▸ Written request A
Repeat the part of the records that opens with the line containing "Хэвийн тархалтын магадлал (731, 591)" and runs to the end of the records, including both ends. Leave the pictures out of your output.

▸ Reading text
▬▬▬▬▬▬▬▬▬▬

How to Use This Framework
This framework scores your regulatory compliance posture across five areas that the FCA examines most rigorously: capital adequacy, safeguarding (for payment institutions and e-money issuers), regulatory reporting, AML and financial crime controls, and governance. It is designed for compliance officers, CFOs and SMF holders at FCA-authorised firms who want a structured gap analysis against current regulatory expectations.
Score each question: 2 = fully in place, 1 = partially in place, 0 = not in place. Total your score across all 20 questions (maximum 40 points). Any question scoring 0 in Areas 1 or 2 represents a potential regulatory breach that should be escalated to the board and addressed before the next FCA interaction.
Assessment Areas
Area 1: Capital Adequacy
Q1. Own funds requirement is calculated monthly using the correct method for the firm's permissions
Q2. Capital headroom (own funds minus requirement) is reported to the board at least quarterly
Q3. A capital stress test is conducted at least annually showing headroom under adverse scenarios
Q4. The firm has a documented plan to replenish capital if headroom falls below a defined threshold
Area 2: Safeguarding (PI / EMI Firms)

▬▬▬▬▬▬▬▬▬▬

▸ Source data

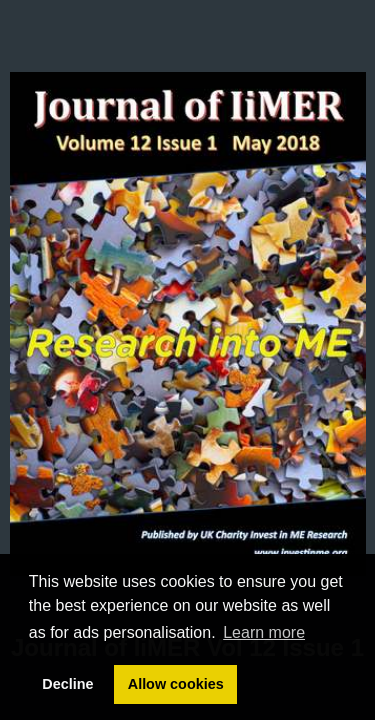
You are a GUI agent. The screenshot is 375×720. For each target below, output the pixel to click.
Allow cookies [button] (176, 684)
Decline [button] (67, 684)
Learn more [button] (264, 632)
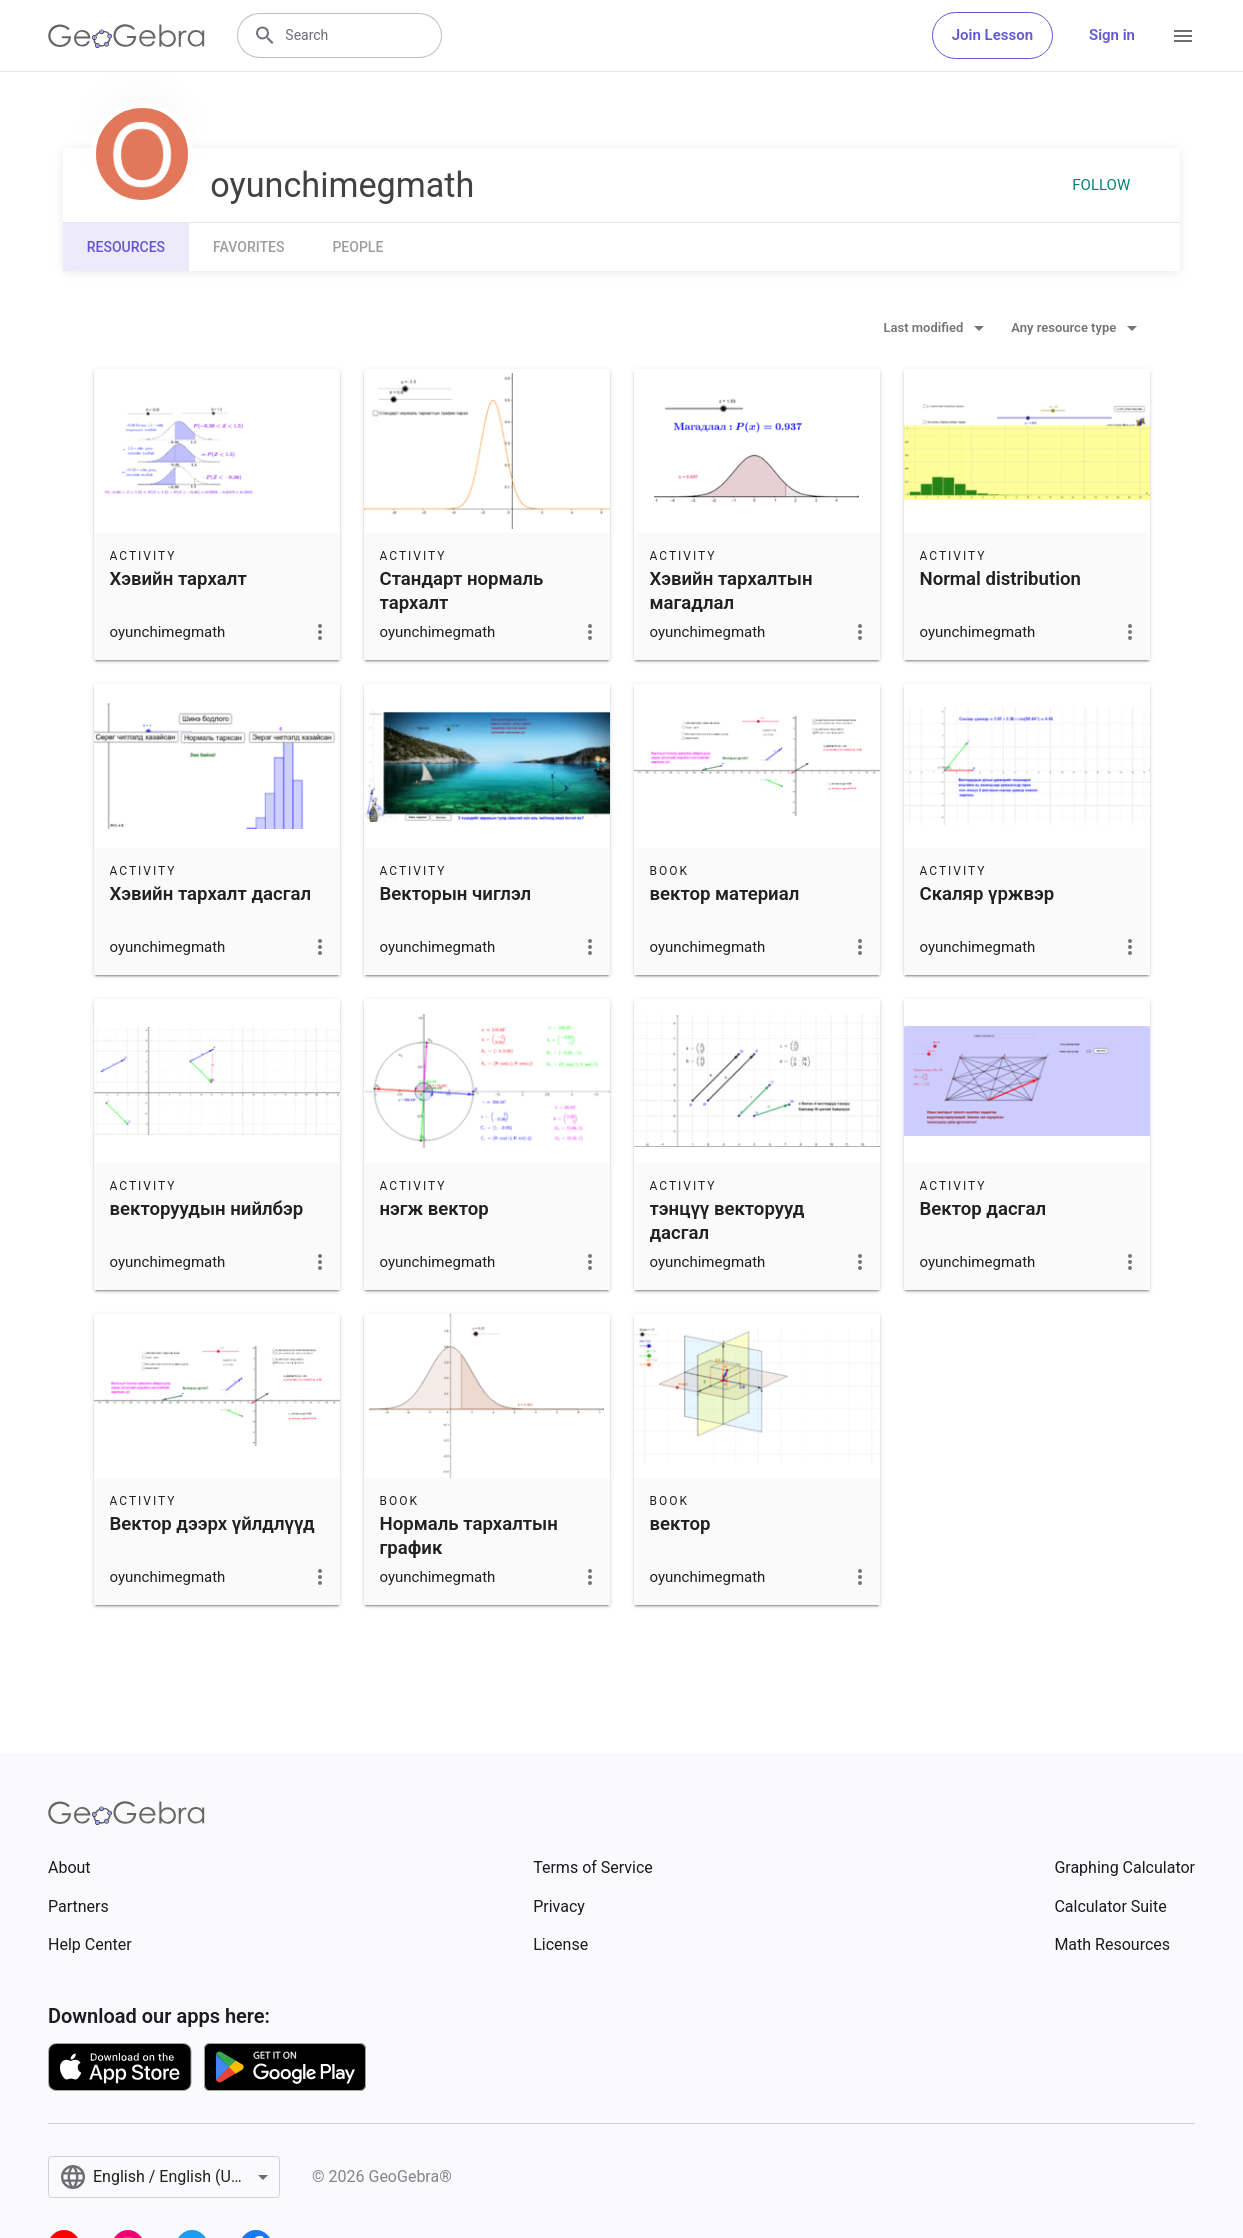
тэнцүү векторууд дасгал (727, 1221)
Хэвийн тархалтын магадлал (731, 591)
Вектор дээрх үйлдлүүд (212, 1524)
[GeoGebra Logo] (126, 36)
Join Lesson (992, 35)
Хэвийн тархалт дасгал (211, 894)
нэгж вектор (434, 1209)
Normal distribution (1000, 579)
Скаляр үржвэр (987, 894)
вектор (680, 1524)
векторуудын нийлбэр (207, 1209)
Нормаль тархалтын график (469, 1536)
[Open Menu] (1183, 36)
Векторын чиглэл (456, 894)
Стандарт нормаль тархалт (462, 591)
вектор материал (725, 894)
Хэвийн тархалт (178, 579)
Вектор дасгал (983, 1209)
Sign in (1112, 35)
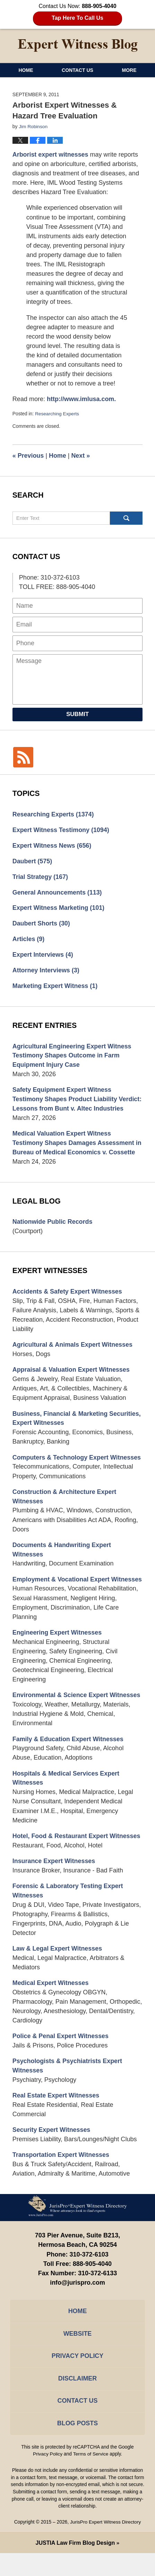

▬▬▬▬▬▬▬▬▬▬

▸ Written request B
Decide whether each statement agrees with the compliance framework text. Answer yes or no, and quote the deciding words: (i) The highest possible total score is 40 points. (ii) The framework asks for a capital stress test at least quarterly. (iii) A score of 1 means the item is fully in place.

▸ Final answer A
Хэвийн тархалтын магадлал (731, 591)
Вектор дээрх үйлдлүүд (212, 1524)
[GeoGebra Logo] (126, 36)
Join Lesson (992, 35)
Хэвийн тархалт дасгал (211, 894)
нэгж вектор (434, 1209)
Normal distribution (1000, 579)
Скаляр үржвэр (987, 894)
вектор (680, 1524)
векторуудын нийлбэр (207, 1209)
Нормаль тархалтын график (469, 1536)
[Open Menu] (1183, 36)
Векторын чиглэл (456, 894)
Стандарт нормаль тархалт (462, 591)
вектор материал (725, 894)
Хэвийн тархалт (178, 579)
Вектор дасгал (983, 1209)
Sign in (1112, 35)

▸ Final answer B
(i) Yes: "Total your score across all 20 questions (maximum 40 points)."
(ii) No: "A capital stress test is conducted at least annually showing headroom under adverse scenarios"
(iii) No: "2 = fully in place, 1 = partially in place, 0 = not in place."